What you are asked to do:
For the word "badge", find each line in the entries where it occurs and copy that line.

Input material:
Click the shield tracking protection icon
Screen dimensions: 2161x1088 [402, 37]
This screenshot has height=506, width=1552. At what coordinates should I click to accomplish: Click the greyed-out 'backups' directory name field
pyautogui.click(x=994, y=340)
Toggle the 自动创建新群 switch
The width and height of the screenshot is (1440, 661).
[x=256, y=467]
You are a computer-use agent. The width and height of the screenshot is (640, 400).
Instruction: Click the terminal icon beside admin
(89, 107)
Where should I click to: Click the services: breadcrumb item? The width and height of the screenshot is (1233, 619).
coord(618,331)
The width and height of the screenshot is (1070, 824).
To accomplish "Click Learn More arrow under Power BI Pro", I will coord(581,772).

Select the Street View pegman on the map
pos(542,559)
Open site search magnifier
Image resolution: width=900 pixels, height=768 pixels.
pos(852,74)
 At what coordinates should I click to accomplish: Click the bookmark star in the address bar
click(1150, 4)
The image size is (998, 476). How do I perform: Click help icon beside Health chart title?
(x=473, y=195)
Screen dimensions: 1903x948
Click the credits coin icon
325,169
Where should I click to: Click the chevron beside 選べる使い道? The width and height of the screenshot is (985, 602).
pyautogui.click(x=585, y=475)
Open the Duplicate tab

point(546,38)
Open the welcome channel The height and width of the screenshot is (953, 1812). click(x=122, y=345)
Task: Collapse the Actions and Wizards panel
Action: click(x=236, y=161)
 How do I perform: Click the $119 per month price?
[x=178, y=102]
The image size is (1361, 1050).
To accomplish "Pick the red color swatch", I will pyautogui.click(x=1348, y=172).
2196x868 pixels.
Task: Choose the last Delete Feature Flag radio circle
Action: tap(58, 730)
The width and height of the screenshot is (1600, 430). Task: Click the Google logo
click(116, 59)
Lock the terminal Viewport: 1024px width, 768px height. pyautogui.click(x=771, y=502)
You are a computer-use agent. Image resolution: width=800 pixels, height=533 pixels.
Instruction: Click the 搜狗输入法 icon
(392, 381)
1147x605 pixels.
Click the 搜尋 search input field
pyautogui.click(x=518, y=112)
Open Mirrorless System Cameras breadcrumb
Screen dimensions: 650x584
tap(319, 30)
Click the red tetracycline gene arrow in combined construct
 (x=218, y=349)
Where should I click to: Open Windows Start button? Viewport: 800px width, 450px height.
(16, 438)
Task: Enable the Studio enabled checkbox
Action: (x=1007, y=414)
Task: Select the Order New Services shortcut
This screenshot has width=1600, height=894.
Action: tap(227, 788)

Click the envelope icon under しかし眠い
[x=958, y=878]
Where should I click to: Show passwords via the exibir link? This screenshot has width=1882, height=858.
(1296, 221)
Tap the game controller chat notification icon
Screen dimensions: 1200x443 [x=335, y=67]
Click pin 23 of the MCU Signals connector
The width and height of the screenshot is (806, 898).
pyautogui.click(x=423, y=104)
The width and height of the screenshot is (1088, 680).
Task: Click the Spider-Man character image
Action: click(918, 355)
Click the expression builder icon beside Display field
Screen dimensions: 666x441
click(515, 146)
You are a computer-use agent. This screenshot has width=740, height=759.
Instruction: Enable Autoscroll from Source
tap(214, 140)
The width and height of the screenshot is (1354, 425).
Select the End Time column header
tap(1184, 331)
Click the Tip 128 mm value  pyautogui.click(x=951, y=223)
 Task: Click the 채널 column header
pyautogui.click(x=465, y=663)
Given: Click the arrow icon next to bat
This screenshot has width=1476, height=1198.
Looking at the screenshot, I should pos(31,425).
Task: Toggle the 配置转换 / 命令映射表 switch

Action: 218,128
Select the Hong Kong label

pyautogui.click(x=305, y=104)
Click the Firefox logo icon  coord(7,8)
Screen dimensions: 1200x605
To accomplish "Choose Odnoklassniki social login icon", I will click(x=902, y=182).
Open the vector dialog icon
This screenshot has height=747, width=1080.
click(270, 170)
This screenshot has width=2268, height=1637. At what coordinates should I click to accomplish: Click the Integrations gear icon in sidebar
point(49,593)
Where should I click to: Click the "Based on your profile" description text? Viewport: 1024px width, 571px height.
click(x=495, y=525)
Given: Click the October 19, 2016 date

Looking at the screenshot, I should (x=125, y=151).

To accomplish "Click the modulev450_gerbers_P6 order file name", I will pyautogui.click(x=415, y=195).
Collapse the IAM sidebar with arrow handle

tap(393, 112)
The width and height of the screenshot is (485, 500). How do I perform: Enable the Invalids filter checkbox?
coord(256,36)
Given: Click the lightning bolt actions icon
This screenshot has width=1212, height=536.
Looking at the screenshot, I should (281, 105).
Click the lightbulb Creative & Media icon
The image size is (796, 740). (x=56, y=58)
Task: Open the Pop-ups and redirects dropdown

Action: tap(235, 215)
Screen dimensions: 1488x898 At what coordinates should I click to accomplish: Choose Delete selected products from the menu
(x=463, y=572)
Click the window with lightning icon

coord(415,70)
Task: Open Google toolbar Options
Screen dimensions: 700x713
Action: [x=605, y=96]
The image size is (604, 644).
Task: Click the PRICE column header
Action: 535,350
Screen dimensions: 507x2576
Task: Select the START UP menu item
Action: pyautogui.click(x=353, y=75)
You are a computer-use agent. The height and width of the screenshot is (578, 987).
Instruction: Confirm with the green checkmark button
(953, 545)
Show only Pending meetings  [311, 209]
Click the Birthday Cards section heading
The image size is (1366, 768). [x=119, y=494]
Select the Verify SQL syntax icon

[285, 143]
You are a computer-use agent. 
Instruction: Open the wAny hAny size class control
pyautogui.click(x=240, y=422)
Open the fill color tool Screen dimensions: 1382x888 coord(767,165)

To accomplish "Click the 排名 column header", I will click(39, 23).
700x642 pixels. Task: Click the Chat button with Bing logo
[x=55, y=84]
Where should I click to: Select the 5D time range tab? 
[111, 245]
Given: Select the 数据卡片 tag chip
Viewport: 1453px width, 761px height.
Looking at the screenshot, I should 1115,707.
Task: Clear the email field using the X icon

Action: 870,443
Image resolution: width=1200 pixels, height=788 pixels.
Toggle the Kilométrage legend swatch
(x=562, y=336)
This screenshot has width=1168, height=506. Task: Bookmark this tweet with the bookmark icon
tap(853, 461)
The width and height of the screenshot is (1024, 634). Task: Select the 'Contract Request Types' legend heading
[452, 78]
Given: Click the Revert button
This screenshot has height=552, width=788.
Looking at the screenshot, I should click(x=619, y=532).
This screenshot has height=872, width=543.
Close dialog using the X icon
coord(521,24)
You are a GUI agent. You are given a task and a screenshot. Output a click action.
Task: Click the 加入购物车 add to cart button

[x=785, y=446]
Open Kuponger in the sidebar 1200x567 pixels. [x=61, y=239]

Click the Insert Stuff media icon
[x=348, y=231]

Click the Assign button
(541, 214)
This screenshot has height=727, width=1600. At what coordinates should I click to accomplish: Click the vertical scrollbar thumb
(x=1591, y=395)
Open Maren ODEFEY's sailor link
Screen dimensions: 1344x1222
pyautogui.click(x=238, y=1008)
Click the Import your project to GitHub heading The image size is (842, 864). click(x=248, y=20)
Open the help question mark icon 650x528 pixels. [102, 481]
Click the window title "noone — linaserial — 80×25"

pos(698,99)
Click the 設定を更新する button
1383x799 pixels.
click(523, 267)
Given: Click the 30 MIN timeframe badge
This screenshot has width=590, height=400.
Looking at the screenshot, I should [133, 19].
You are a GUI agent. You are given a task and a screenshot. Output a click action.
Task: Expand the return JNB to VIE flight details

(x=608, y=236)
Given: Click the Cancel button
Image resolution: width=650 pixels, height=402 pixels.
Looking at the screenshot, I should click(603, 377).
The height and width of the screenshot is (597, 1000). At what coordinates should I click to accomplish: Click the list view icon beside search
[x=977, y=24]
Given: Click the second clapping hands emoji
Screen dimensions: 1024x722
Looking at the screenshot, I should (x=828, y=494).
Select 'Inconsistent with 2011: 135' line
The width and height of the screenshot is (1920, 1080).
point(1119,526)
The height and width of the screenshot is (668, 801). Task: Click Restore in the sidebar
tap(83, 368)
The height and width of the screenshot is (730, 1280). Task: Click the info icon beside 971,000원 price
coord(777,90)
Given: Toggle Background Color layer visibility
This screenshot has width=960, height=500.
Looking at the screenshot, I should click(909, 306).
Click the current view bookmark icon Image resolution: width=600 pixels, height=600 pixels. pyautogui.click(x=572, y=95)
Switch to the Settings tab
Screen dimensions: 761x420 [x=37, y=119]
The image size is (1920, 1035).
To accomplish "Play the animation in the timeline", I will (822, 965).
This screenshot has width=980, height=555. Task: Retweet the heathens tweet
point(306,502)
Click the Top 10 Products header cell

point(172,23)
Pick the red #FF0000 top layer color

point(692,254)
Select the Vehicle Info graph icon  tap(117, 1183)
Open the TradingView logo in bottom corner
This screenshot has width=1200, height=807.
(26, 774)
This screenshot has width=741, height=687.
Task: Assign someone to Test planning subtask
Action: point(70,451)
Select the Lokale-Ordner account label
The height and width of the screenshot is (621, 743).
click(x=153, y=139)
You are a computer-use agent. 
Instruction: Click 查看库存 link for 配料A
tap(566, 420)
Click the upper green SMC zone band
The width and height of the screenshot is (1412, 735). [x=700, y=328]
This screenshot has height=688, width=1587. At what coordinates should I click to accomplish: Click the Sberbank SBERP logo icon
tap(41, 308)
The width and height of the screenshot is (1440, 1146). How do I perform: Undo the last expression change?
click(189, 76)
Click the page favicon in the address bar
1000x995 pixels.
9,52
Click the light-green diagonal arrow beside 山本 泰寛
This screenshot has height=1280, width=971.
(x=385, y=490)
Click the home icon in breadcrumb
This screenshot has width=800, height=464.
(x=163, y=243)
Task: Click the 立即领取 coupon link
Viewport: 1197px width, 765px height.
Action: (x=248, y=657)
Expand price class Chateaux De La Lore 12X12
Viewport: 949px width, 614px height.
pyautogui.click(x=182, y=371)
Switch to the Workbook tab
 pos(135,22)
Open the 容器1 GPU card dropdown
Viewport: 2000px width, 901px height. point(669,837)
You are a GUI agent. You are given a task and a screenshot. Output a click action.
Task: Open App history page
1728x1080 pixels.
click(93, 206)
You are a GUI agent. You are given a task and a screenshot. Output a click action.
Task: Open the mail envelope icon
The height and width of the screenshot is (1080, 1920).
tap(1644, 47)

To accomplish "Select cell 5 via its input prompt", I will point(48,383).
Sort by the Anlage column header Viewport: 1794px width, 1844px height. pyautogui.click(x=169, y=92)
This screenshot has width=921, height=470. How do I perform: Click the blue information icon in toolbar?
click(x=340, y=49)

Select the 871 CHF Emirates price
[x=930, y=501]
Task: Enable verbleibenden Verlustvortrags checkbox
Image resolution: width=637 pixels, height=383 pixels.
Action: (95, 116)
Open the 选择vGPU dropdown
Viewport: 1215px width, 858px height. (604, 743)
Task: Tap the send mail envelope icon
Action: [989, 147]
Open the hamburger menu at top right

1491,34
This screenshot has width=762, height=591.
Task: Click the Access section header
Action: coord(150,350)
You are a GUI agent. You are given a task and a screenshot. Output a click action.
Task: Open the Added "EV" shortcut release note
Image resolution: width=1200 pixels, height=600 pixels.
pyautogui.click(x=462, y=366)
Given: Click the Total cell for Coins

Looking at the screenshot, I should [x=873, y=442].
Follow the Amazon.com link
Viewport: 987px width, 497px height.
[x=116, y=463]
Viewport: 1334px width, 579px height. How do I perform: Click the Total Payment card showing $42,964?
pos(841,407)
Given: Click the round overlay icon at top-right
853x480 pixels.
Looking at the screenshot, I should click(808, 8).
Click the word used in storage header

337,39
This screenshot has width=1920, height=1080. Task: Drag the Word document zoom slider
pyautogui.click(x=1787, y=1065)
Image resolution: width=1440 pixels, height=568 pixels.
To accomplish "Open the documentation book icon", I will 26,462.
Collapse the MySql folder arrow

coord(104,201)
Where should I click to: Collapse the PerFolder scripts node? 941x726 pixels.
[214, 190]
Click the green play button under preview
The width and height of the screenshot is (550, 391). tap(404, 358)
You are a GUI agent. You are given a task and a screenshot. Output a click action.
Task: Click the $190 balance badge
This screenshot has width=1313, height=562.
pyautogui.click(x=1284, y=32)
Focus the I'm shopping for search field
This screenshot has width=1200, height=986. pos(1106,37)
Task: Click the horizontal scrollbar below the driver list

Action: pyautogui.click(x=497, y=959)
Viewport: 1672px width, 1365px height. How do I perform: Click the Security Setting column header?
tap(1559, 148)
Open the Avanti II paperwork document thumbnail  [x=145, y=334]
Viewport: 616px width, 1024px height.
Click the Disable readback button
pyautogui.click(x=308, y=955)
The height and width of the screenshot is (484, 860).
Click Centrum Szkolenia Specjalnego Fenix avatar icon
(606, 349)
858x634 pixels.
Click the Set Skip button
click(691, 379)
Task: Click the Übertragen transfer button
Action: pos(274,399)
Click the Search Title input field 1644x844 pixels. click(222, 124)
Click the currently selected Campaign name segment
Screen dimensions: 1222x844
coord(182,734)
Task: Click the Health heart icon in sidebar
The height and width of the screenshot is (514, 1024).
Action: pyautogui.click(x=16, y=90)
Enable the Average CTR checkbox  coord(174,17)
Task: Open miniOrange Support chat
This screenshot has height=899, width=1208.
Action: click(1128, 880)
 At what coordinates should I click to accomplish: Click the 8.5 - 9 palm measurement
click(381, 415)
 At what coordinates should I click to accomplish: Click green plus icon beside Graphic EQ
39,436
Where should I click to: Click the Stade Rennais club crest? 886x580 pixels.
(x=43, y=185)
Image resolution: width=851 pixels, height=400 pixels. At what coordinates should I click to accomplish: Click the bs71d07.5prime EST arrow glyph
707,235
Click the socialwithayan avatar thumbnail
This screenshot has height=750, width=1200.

Solution for this task:
Given: Click the 30 MIN timeframe badge
Task: Click the $190 balance badge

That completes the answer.